Showing posts with label Christ. Show all posts
Showing posts with label Christ. Show all posts

Sunday, April 3, 2016

Slow of Heart

Endorse SB 484 and HB 1835
Working the past few weeks on redistricting reform issues, I’ve found myself caught in circular conversations where the same questions are asked and answered, the same ground covered again with no apparent shift.

Why a constitutional reform? Why now? Why not another approach? Why these allies? Why this timeframe?

It seems clear to me that allowing politicians to draw maps for their own electoral districts is a conflict of interest with a host of implications for representation and governance. And it seems clear that the best, maybe only real solution is to change how the lines are drawn.

And to do that requires a constitutional amendment, which takes years. So either this happens now, or we wait another decade.

Our coalition, Fair Districts PA, launched a petition this week asking legislators to support redistricting reform. (If you live in PA and haven’t signed it, please do, right here). I can understand legislators resisting this change: they have power and want to keep it.

What I don’t understand are those who claim to be allies who won’t support the effort, won’t promote the petition, and waste precious time in the same circular discussions.

In the days following Easter, reading in the final chapters of Luke, I was struck once again by how hard is was for the followers of Christ to grasp that he had risen.

The downcast men on the road to Emmaus had the evidence they needed, but they were stuck in confusion. Jesus had died, the women had reported his resurrection, but to the men it didn’t add up.

The Disciples, George Roualt, 1939 Paris
They had the testimony of the women, the testimony of the empty tomb, but more than that: they had Jesus walking right there beside them. But they couldn’t accept what they’d been told, couldn’t see him right there with them.

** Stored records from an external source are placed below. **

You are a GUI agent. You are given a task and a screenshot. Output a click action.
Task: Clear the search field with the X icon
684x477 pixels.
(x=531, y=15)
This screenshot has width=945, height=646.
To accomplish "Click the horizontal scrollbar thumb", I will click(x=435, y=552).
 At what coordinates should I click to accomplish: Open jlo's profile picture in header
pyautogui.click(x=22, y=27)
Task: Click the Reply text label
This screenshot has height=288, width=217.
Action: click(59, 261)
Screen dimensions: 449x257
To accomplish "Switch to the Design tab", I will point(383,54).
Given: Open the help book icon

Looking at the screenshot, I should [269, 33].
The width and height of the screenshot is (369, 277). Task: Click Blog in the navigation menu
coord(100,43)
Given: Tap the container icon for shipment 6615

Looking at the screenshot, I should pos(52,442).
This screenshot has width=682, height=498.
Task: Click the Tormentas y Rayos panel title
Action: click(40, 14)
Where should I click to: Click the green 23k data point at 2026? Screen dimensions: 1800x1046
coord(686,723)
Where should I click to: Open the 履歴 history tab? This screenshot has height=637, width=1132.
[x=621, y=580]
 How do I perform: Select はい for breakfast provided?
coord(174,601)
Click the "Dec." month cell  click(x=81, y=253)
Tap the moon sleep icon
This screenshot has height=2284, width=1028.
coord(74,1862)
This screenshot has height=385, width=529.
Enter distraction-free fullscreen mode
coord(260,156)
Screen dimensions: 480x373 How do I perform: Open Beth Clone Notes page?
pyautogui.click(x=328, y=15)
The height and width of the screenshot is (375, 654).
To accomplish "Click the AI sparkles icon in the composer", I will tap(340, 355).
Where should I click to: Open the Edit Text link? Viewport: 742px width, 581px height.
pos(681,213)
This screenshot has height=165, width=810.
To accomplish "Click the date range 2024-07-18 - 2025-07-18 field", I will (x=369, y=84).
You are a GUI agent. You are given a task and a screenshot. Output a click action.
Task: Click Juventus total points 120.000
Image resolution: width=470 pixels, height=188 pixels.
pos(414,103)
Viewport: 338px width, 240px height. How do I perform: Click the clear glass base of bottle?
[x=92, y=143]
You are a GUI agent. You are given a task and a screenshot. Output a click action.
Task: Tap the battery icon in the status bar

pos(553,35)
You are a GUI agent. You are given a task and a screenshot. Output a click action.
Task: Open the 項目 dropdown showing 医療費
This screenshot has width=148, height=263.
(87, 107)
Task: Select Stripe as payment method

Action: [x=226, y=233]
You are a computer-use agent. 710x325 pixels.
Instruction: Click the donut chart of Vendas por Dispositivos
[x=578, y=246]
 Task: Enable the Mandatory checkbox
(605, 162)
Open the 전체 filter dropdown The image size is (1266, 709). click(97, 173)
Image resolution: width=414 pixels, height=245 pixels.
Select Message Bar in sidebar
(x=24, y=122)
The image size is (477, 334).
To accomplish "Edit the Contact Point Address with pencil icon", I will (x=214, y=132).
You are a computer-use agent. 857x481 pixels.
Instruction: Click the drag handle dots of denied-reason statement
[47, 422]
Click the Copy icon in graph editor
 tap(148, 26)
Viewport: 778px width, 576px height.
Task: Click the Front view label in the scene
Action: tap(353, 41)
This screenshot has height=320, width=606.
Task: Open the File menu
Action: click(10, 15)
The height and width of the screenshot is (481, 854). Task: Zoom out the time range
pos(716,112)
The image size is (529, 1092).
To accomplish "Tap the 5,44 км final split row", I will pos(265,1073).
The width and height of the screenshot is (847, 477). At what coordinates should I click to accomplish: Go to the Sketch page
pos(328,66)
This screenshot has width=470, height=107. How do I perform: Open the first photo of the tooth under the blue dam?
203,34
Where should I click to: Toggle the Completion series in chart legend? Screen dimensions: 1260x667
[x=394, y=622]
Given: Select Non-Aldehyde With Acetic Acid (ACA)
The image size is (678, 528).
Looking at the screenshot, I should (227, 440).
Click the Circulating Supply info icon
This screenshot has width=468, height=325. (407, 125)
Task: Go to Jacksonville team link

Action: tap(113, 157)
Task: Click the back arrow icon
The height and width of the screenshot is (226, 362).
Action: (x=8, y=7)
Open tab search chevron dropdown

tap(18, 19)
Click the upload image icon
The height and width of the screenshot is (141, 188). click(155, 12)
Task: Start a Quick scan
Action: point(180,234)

Even when he said “how foolish you are, and slow of heart to believe all the prophets have spoken,” they didn’t see it was him, didn’t grasp what he was saying.

That phrase has traveled with me this week: how foolish you are, and slow of heart.

We live inside our own limitations. We have experiences and expectations that shape what we’re able to see and believe.

Sometimes we hold those limitations tightly: it might cost us power, or privilege, funding, friends, to see from another angle, to set prejudice aside.

We tell ourselves we want to know the truth and are open to new perspectives, but how often is that a friendly lie we tell ourselves while ignoring evidence that points in new directions?

Am I wasting my time on redistricting reform? Compared to some of the larger questions of life that’s a small one, but for me, right now, worth asking.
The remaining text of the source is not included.